Look up public DNS A and AAAA records using Cloudflare DNS over HTTPS, with honest labeling about resolvers.

DNS (Domain Name System) translates human-readable hostnames like example.com into IP addresses your software can connect to. This page runs a lookup through Cloudflare’s public DNS over HTTPS and lists A and AAAA answers it returns. It does not expose your router’s or OS’s configured “DNS servers” list—browsers are not allowed to read that.

🔷What Is My DNS

What is DNS?

When you visit a website, your device needs an IP address for the server. A recursive or stub resolver asks upstream servers for records. Common types include A (IPv4), AAAA (IPv6), CNAME (alias), MX (mail), and TXT (text proofs). This tool focuses on A and AAAA because they are what most users mean when they ask how a name resolves for web traffic.

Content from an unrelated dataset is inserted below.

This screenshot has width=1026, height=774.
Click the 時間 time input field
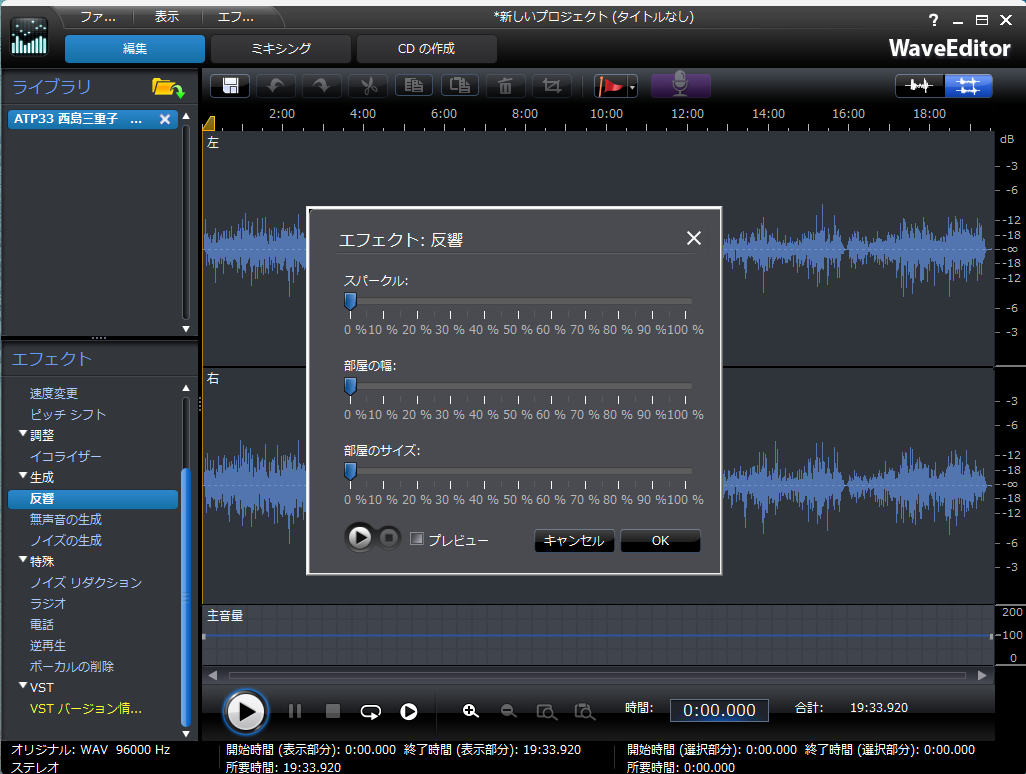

Authoritative name servers hold the source-of-truth zone data; public resolvers like Cloudflare or your ISP cache answers to speed up repeat queries and reduce load.

How does this page perform the lookup?

Your browser sends an HTTPS request to Cloudflare’s DNS API (cloudflare-dns.com) with the application/dns-json format. Cloudflare answers with JSON containing any A and AAAA records for the name you typed. We label the resolver explicitly so you know which service answered, not “whatever your PC uses for everything.”

Why might you need this?

  • Verification: Check that a hostname publishes the IPv4/IPv6 you expect after a DNS change.
  • Debugging: Compare DoH results with what you see from your OS resolver or dig when something looks cached or split-horizon.
  • Learning: See TTLs and multiple addresses when a name is load-balanced or uses anycast.
  • IPv6 readiness: Confirm AAAA records exist before turning up dual-stack traffic.

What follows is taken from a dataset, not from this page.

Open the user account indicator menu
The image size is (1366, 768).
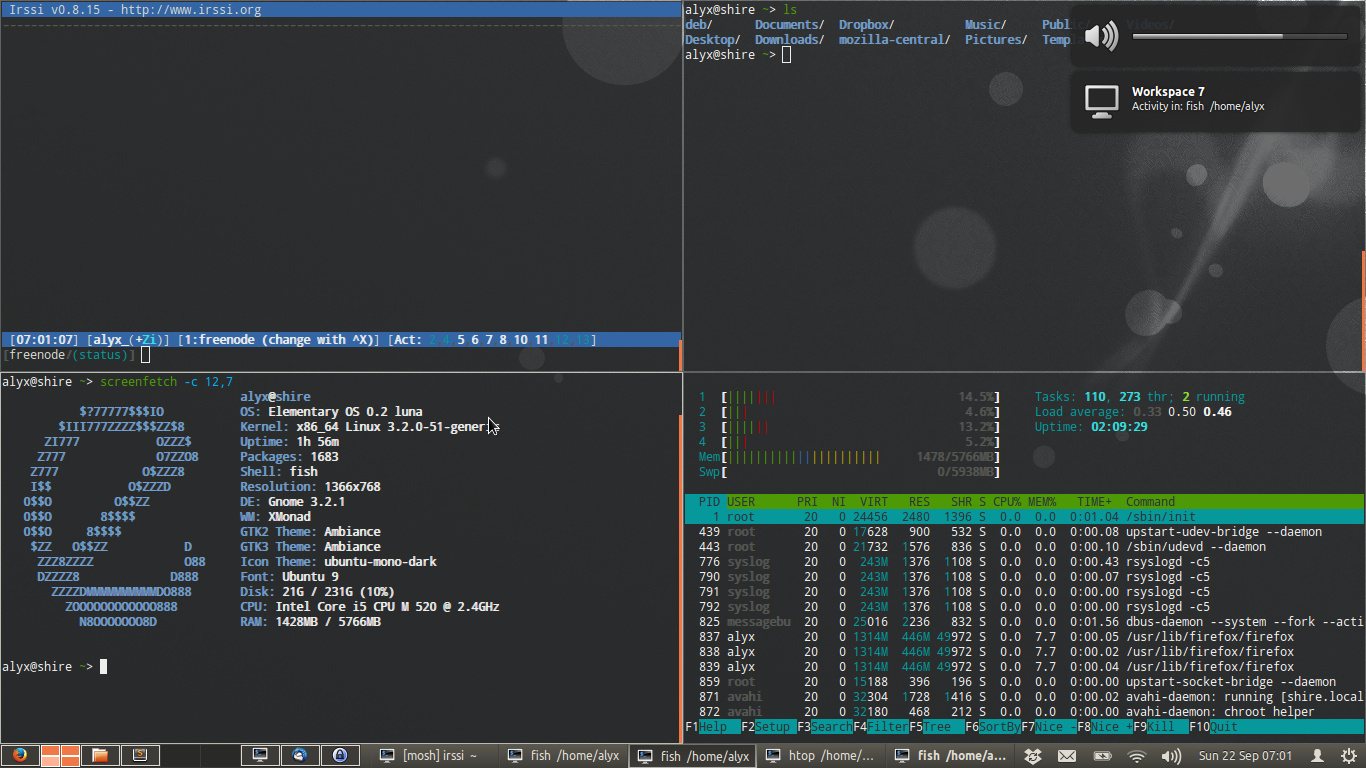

TTL: Seconds a resolver may cache an answer. Caching: Old values can linger until TTL expires. DNSSEC: Adds cryptographic authenticity; this page does not by itself validate chains—it only displays what the DoH API returns. For your public egress and coarse network context, pair this with our IP tool.

Privacy note

The hostname you query is sent to Cloudflare’s resolver by your browser. Use names you are comfortable sharing with that provider. Read our Privacy Policy for how this site handles analytics and advertising separately.

Common questions

What does this tool show?
It runs a DNS lookup for the hostname you enter and displays A (IPv4) and AAAA (IPv6) answers returned by Cloudflare’s public DNS service over HTTPS (DoH). That tells you which addresses that resolver returns for the name—not necessarily which DNS servers your operating system uses for all apps.
Why doesn’t it show “my” ISP DNS servers?
Web pages cannot read your computer’s or router’s configured DNS resolver list for security and privacy reasons. To see those addresses you typically check OS or router settings, or run tools on your device outside the browser (for example `ipconfig /all` on Windows or `resolvectl` on many Linux setups).
What is DNS over HTTPS (DoH)?
DoH sends DNS queries inside an encrypted HTTPS connection to a resolver you choose (here, Cloudflare’s 1.1.1.1 service). It protects the query content from many on-path observers on the network, though the resolver you use still sees the questions you ask.
What is the difference between A and AAAA records?
An A record maps a name to an IPv4 address. An AAAA record maps a name to an IPv6 address. A site may publish one, both, or neither depending on how it is hosted.
Can DNS results be wrong or cached?
Yes. Resolvers cache answers for the TTL (time to live) returned with each record. Different resolvers or locations may see different cached values during a migration. If a name is new, propagation can take time across the internet.
Does this tool bypass my Pi-hole or ad blocker?
The lookup is initiated by your browser to Cloudflare’s DoH endpoint. Local DNS filters that only intercept classic UDP/TLS port-53 traffic may not apply to that HTTPS request, depending on your network setup. That is one reason the result can differ from what a system resolver shows.
Do you log my DNS queries?
Your browser talks directly to Cloudflare’s public resolver under their terms and privacy policy. Our site does not receive the full query payload on our servers for this feature. See our Privacy Policy for how our own pages handle analytics and ads separately.